To keep things managable I've marked this as ready-for-review -- I think that this is now standalone enough for review at the lower layers.

Next steps would be pulling an implementation of Crypto into the high-level state. This has ergonomics downsides -- constructing a new EDHOC state now requires passing in the chosen crypto, and, IMO worse, helper functions such as generate_connection_identifier_cbor need it passed in as well. It's tempting to provide helpers that just resort to providing constructors with the default crypto, but then, we have the (optional but crates.io doesn't care) dependency back to all the implementations once more. A bit worse (aka "I don't know what's the best solution yet"), the tricks around #114 for temporarily taking out an owned State from a &mut State won't work unless the Crypto is Clone (which I'd generally hope to avoid requiring, plus we don't "really" need it there).

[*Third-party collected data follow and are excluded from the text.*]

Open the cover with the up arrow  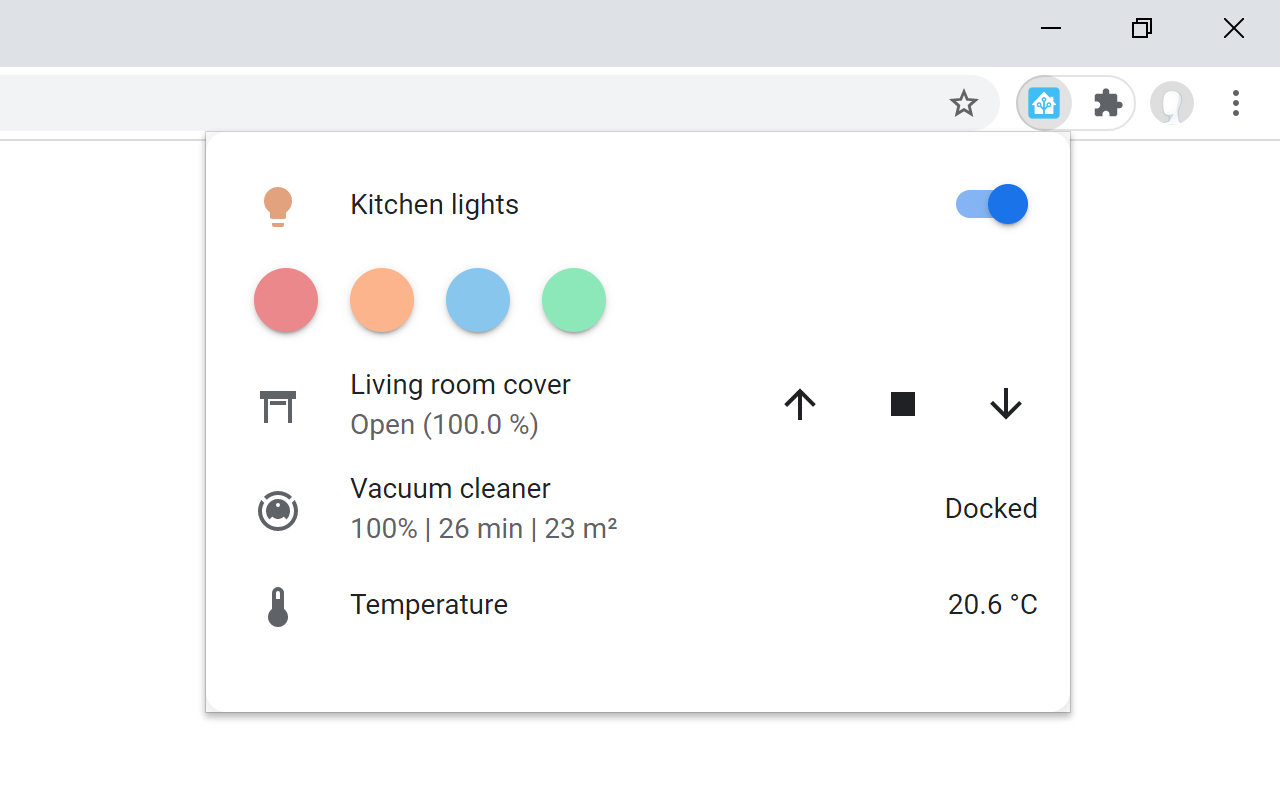click(x=799, y=404)
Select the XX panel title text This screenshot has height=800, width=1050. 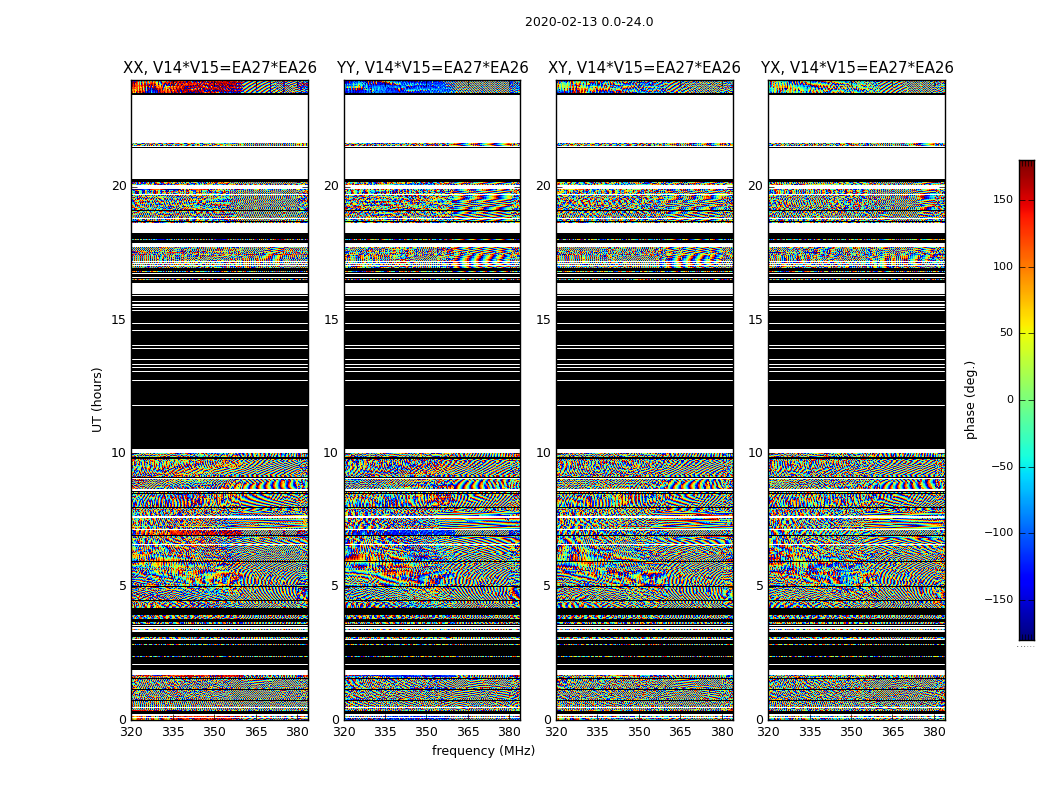(x=220, y=68)
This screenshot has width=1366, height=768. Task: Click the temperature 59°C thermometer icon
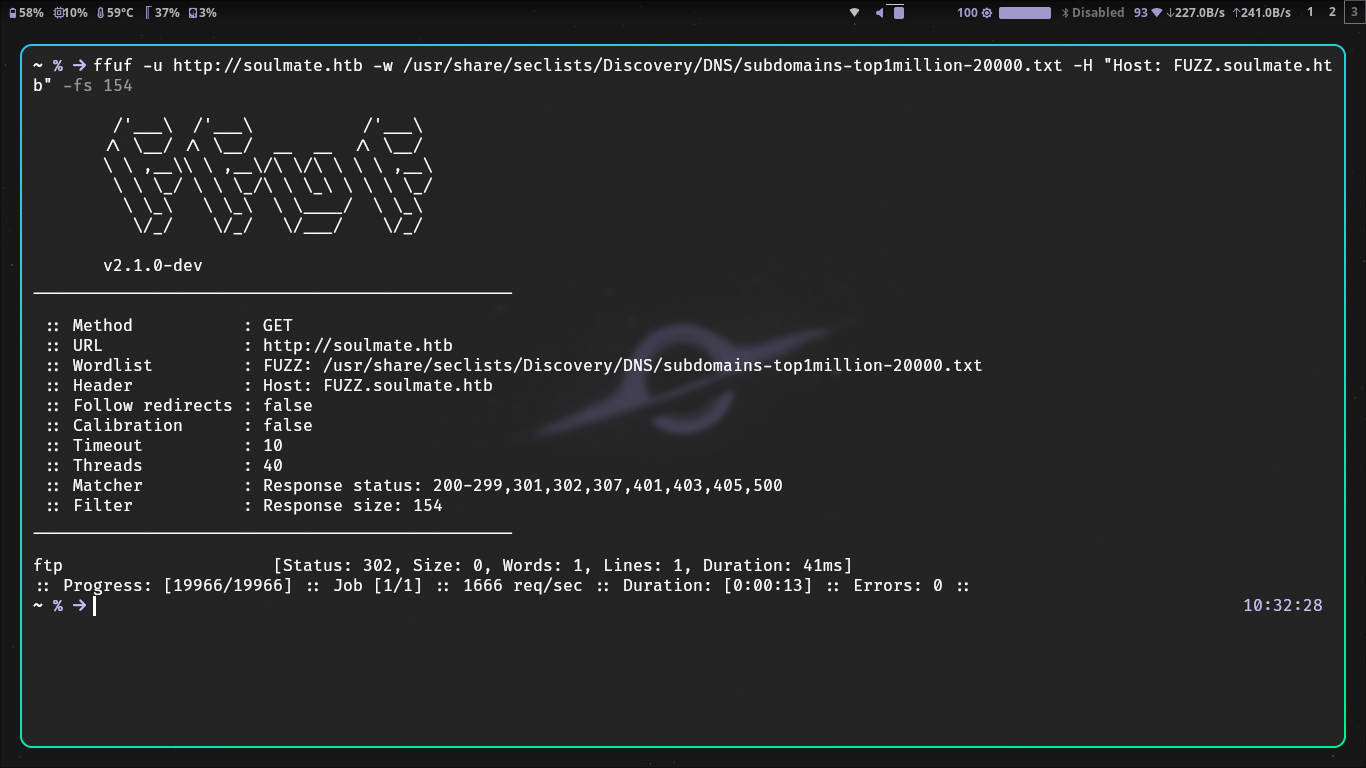click(x=100, y=13)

Proposed way forward: Please give me a rough round of feedback on this one -- not for merging but just for the direction. If that's OK, I'd tackle pulling it through the rest (lib, c_wrappers, examples) so we can decide whether we're happy with the resulting API. In that stage, the current edhoc_crypto module would only be depended on by examples and test code. If we then move those tests out of the edhoc-rs crate, or by that time have one published crypto implementation instead on which the tests could depend directly, that'd make #98 (publication of edhoc-rs at crates.io) possible.

geonnave commented 9 months ago

Thanks for the update @chrysn, I gave it a look, and one advantage that I see is that with this new approach, we should be able to implement stateful initialization of crypto backends (#94) by adding the needed state fields to pub struct Crypto.

chrysn commented 9 months ago

It would be great if the trait would include an init() function. Feel free to leave it empty for now on all backends and we can populate it in follow-up PRs.

I don't think that should be part of the trait, because its signature is not constant: For hacspec or any software impl, it'd be fn init() -> Crypto. For #94, it'd be unsafe fn init() -> Crypto. For anything building on the MCU's peripherals through the device's pac crate, it'd be fn init(periph: CryptoPeripheral) -> Crypto. So it can't be part of the trait, and the trait can't just depend on Default, as that doesn't work for all possible back-ends.

But the comments that are coming in are high-level enough that I can look into threading this through the rest, because this will give a better view of how it'd be applied in the end.